6th Sunday of Easter – May 6, 2018

A few months ago, the daughter of some friends of mine invited me to a “Bee” party. As I was not familiar with the term “Bee party,” I had to inquire discreetly as to what the invitation meant. I learned that a “Bee party” is a gathering at which the gender of an expected child is revealed to family and friends. My friends’ daughter was pregnant with her first child; she and her husband were keeping the baby’s gender and name secret until the public revelation of what the baby was going to “be.”

I couldn’t help myself; I felt compelled to have some fun at the expense of my friends, the future grandparents. I emailed names to consider for their expected grandchild. I suggested Bee-atrice, if it was a girl or Bee-owulf, if a boy. As alternatives, I suggested Bjork or Bjorn. I asked them if they hoping for a Queen or a drone. Would the father buy it a Volkswagen Beetle when it pupates? Perhaps, the baby would have artistic talents and grow up to be a “B” movie actor.

The baby was born about a month ago, to great fanfare. She’s a beautiful child, and her family is ecstatic over her birth. All her relatives have high hopes for her, but much remains unknown about her young life. For example, her talents and desires are yet to be discovered. There are many choices that lay ahead of her; she’ll also face some disappointments. It isn’t possible for anyone to know what the future holds for her.

Most of what happens in life does so without regard to one’s choices or wishes or the hopes of one’s family and friends. Although it’s not possible to know future events, it is possible to choose what kind of person one wants to be.

Today’s Gospel reading is taken from Jesus’ farewell discourse to his disciples. At his last supper with them he said, “If you keep my commandments, you will remain in my love” (Jn. 15:10)

Within the context of the Gospel, this statement is about a theological concept called “indwelling.” John’s Gospel puts a great deal of emphasis on the unseen, interior, relational effects of faith in Jesus. One of those unseen, interior effects of faith in Jesus is that the Spirit of Jesus dwells in the heart of the believer; this Spirit makes God the Father present to each faithful disciple.
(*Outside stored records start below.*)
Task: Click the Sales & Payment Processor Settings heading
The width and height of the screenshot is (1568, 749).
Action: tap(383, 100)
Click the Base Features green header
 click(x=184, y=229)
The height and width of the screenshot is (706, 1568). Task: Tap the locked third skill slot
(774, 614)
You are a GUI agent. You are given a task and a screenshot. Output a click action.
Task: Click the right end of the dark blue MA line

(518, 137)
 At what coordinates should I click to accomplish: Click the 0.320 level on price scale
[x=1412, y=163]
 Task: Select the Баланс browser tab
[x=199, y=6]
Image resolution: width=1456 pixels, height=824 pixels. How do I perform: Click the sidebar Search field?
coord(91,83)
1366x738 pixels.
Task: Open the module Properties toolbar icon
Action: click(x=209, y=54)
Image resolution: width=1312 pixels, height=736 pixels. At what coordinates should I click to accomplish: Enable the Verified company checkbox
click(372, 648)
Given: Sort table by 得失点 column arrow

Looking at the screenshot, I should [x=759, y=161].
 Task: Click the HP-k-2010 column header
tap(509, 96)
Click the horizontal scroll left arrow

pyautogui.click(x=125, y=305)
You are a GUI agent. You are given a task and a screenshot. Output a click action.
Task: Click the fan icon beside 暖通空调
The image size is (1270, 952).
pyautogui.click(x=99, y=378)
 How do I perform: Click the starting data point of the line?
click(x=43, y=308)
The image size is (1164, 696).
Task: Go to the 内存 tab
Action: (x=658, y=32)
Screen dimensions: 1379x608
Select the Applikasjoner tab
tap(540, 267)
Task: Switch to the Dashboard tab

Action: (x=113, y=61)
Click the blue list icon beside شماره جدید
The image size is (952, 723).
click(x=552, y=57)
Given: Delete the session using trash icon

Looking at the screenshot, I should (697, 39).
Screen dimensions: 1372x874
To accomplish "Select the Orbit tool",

In addition to being a statement about a particular theological issue, Jesus’ statement is also practical advice. The statement, “If you keep my commandments, you will remain in my love” (Jn. 15:10), indicates the perceptible effects of faith. When we live according to Jesus’ teachings (his commandments), we remain connected to him by both our own intentions and his promises to his disciples.

Our intentional connection to Jesus, and our following of his commandments, has a perceptible effect on us in addition to the unseen, interior effects. God’s Spirit dwells in our hearts when we follow the Lord’s commands, and this is manifest in our choices and actions. Because of the perceptible effects of faith in Jesus, we can determine the course of the future of our lives. Although there are many things about which we are given no choice, our commitments are our own. Our choice to follow Jesus’ commands will form us into a particular type of people, namely, his disciples.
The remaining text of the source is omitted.